What you are asked to do:
Copy out word for word the part of the lines below that opens with the line containing "Click DAR register cell in XML row" and closes with the line containing "coord(100,115)", including both of those lines.

[Records for finding described items]
_ _ _ _ _
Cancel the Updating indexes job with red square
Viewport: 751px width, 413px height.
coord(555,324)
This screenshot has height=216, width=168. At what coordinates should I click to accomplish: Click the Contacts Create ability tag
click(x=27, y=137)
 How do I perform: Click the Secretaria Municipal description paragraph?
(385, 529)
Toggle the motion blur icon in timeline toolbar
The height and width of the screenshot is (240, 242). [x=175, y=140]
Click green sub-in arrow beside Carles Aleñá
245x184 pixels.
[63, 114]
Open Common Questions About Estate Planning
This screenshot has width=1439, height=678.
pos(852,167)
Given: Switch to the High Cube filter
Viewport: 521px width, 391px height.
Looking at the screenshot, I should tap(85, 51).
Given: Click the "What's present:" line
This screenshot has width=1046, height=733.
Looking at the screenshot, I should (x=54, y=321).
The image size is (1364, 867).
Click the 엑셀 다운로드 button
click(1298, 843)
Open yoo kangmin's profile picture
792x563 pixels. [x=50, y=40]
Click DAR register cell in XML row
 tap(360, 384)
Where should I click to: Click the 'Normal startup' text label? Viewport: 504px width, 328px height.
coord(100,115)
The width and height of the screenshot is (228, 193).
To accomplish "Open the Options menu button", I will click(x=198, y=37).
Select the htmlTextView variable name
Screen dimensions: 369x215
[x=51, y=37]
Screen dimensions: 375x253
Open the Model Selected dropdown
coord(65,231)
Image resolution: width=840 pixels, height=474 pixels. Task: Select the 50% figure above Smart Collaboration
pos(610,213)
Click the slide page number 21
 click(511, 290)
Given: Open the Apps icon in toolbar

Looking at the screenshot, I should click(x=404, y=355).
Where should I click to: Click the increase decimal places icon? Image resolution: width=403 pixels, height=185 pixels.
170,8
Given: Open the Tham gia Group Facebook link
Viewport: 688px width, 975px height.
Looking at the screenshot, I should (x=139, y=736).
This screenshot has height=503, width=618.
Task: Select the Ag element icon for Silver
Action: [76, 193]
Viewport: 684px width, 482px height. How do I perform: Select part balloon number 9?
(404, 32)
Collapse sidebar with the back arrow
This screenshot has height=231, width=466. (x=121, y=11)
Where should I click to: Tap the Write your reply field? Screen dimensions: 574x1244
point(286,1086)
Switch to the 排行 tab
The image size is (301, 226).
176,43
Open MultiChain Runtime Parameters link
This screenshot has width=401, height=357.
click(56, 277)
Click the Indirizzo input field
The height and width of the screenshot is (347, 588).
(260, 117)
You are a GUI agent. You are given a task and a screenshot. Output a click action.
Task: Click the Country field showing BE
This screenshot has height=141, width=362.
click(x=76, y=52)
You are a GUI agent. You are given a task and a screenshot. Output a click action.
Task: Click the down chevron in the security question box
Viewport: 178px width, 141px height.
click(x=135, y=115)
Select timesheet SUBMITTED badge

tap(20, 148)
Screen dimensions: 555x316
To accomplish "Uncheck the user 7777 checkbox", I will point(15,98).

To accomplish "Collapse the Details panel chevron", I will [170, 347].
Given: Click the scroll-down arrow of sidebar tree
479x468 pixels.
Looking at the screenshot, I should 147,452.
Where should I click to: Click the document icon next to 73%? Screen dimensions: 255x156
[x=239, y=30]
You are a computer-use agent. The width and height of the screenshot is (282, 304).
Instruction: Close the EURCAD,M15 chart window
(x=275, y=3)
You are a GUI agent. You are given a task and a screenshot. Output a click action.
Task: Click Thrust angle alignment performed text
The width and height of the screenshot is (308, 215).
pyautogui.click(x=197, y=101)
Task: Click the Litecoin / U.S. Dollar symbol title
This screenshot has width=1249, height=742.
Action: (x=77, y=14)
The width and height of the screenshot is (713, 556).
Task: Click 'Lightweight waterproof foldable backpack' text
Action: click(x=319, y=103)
_ _ _ _ _
Exercise answer:
Click DAR register cell in XML row
 tap(360, 384)
Where should I click to: Click the 'Normal startup' text label? Viewport: 504px width, 328px height.
coord(100,115)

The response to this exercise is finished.